When the bag was nearly full he dropped a tin.  It rolled away from him.  The man stopped, breathless, overridden with greed.  He watched it lumber underneath a stack of shelves.

    You could hear the food sloshing around inside it.  He looked at the door.  The faded posters over the walls promised foods he hadn’t eaten in years.  This place felt like a tomb now.  He was grave robbing.  He looked down at the bag and felt his stomach churn.  Run, it told him.  You don’t need that one tin.  Let it go.  Only he couldn’t.  His friend had died to get him in here.  Leaving this one tin behind felt like blasphemy.  So he ignored the fear and the chill warnings rushing through his head.  

    Slowly, he laid the bag down and walked over to the set of shelves it had rolled under.  He tried not to think about how long he’d been in here.  He tried not to think about how long this was taking.

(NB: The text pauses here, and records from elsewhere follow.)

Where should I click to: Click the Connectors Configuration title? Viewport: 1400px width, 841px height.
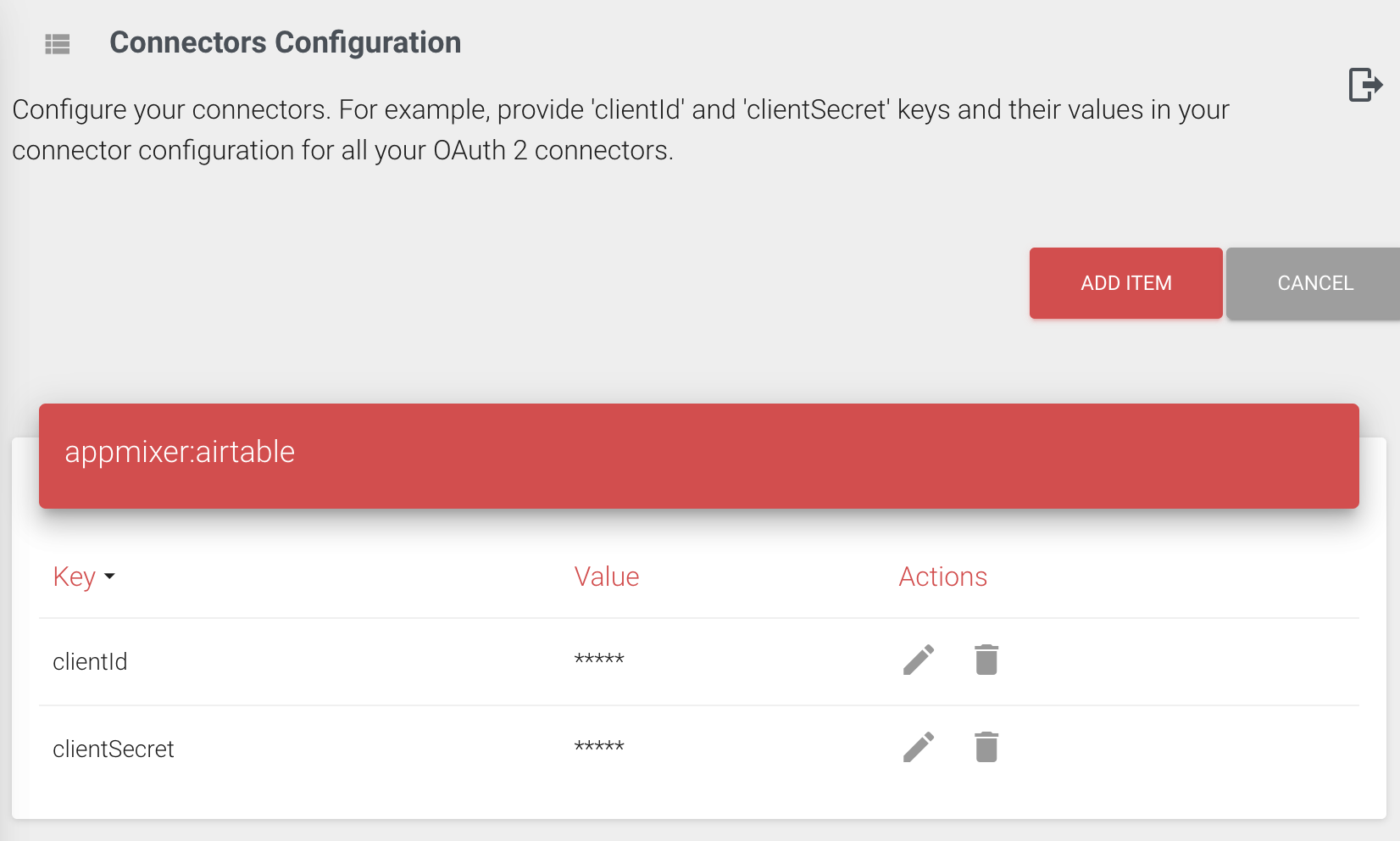[285, 43]
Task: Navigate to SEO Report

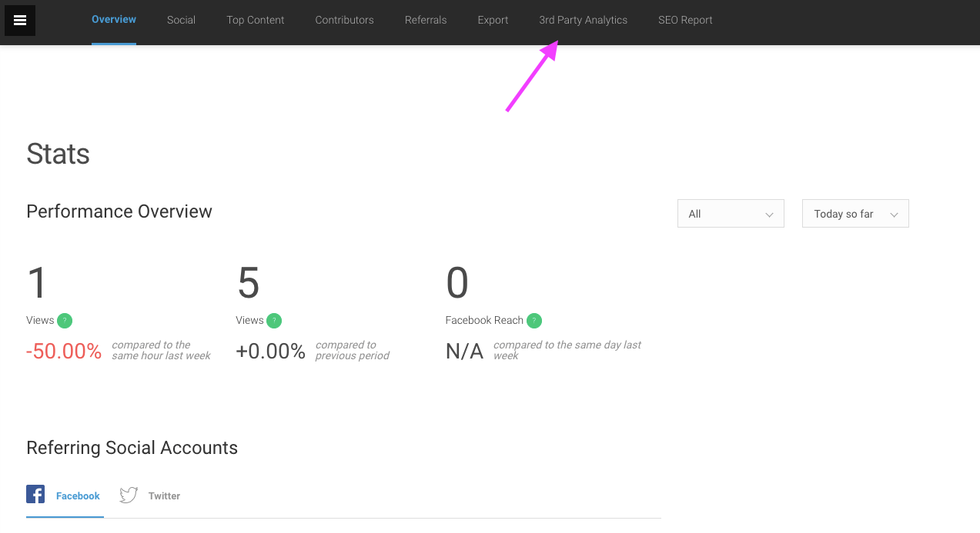Action: click(x=685, y=20)
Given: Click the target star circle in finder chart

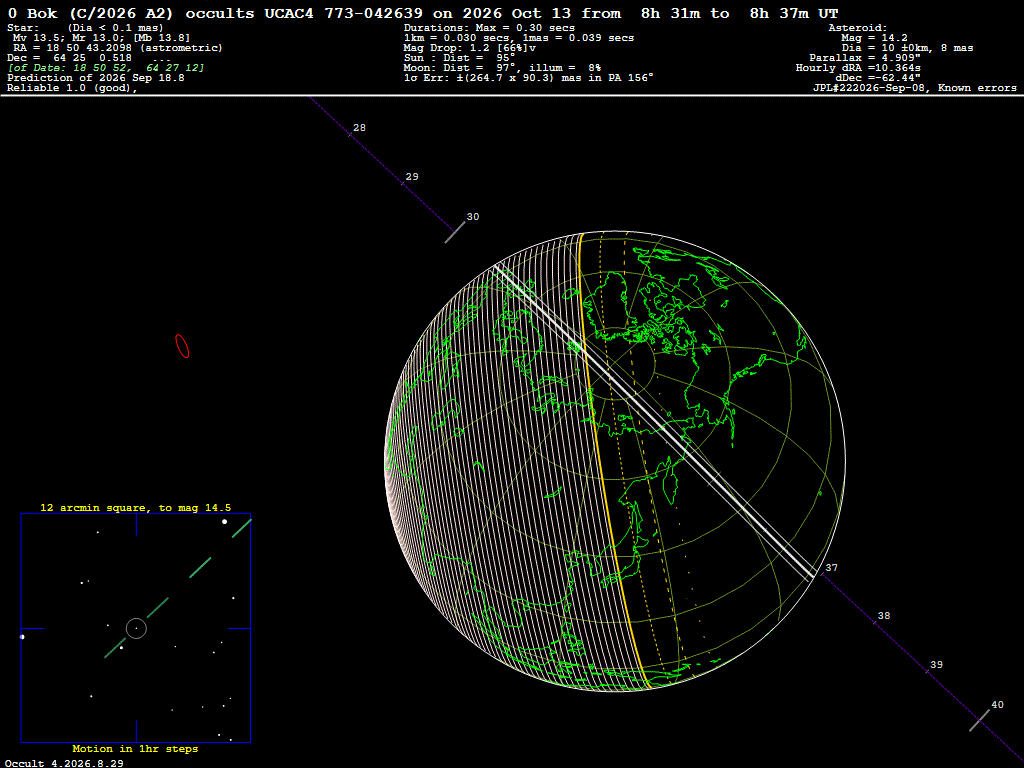Looking at the screenshot, I should [136, 628].
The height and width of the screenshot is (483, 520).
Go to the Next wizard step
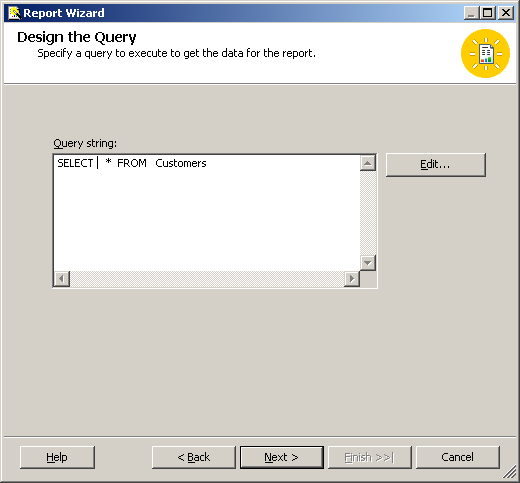[282, 457]
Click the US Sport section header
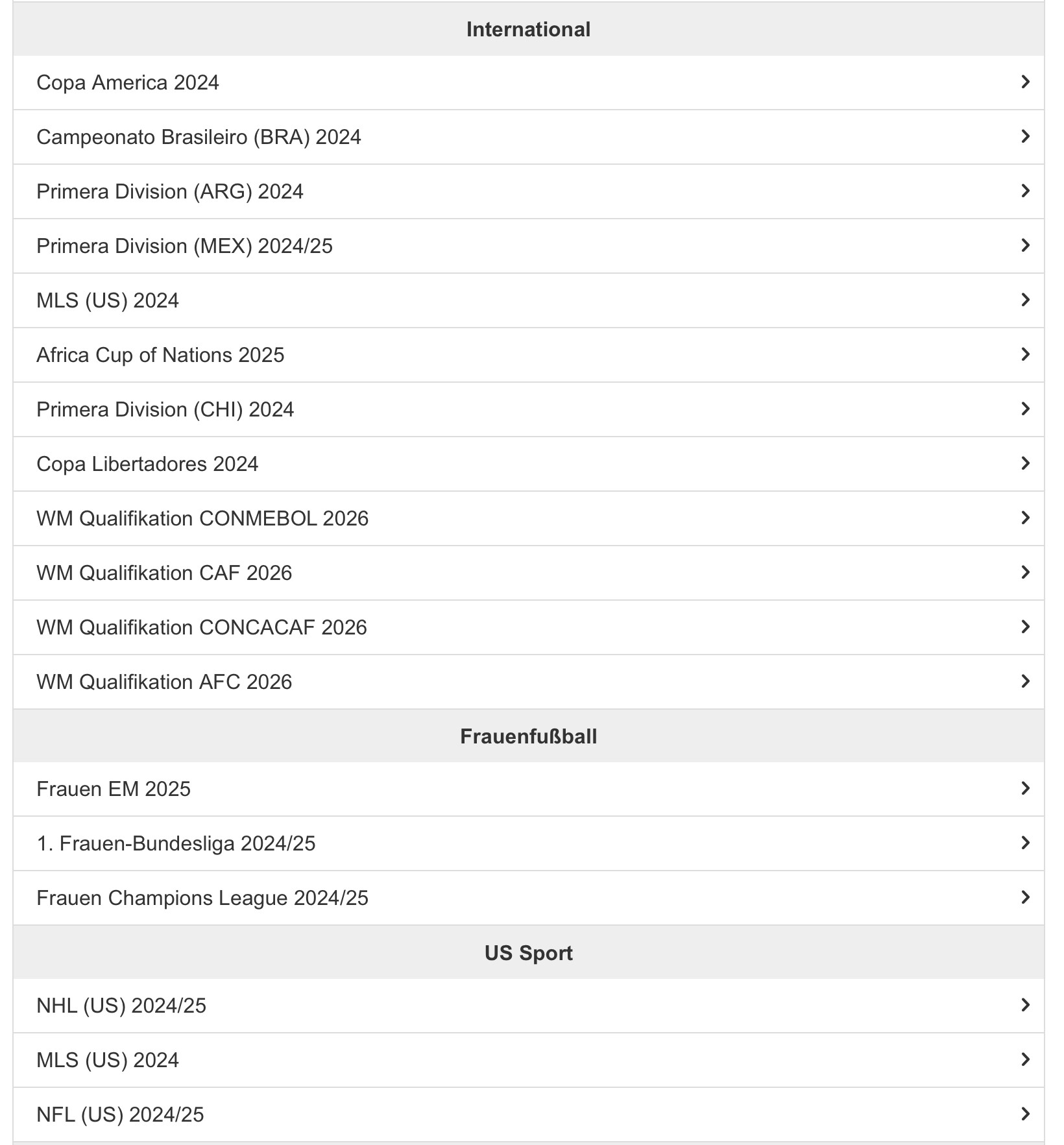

He squatted down and reached under the bottom shelf, trying to force his arm to grow as narrow as it could.  He felt years of cobwebs reluctantly give as he pushed deeper into the darkness.  A childhood fear of the unseen prickled at the back of his neck but he ignored it.  He would burn all these shadows away soon enough.  

His fingertips gently kissed at the round edge of the tin and he grinned.

“Gotcha!”

    He made a grab for it but ended up pushing it a little further out of his own reach.

“Son of a bitch!”

He punched the floor and cursed.  His hand stung from the impact.  His shoulder was starting to burn.  He squatted lower, tried reaching further.  A man had died for this tin.  As petty as it sounded that gave the thief licence to take it, along with everything else he could carry, before he burned this tomb to the ground.  Let those two fat twins become ghosts.  Let them wander the Earth, unwanted and forgotten.  Let them be left behind.  He would only speak words for his partner.  His friend.  Maybe his last friend.  

He strained again.  His shoulder threatening to separate.  His fingers stretching to the point of burgeoning agony.  They touched the edge of the tin again, briefly.

“Come on,” he hissed. “Come on!”

He grasped at it again.  The tin simply rolled away again.  And again.  He bellowed a curse.  His body shook with red hot frustration.  He wasn’t thinking about the haul anymore.  He wasn’t thinking about how long he’d been in here or if anyone else was coming to investigate the shots.  Let alone a customer.  No, he just wanted this one damn tin.  He had earned this one tin.  It was his, along with all the rest.  It was his property.  It was his right.  The world owed him this tin.  He wouldn’t sell it, no matter what it was.  He’d keep it.  A memorial to what had happened here today.  

    He splayed his body flat out over the floor.  He forced his tired arm deeper under the unit.  His shoulder begged for leniency, his fingers for mercy.  He could smell years of cheap bleach bleeding off the floor tiles pressed close to his face.  

“Come to papa.”

He closed his eyes.  He tried to force his whole body to move closer to the tin.  That was when he heard the shop door open and close behind him.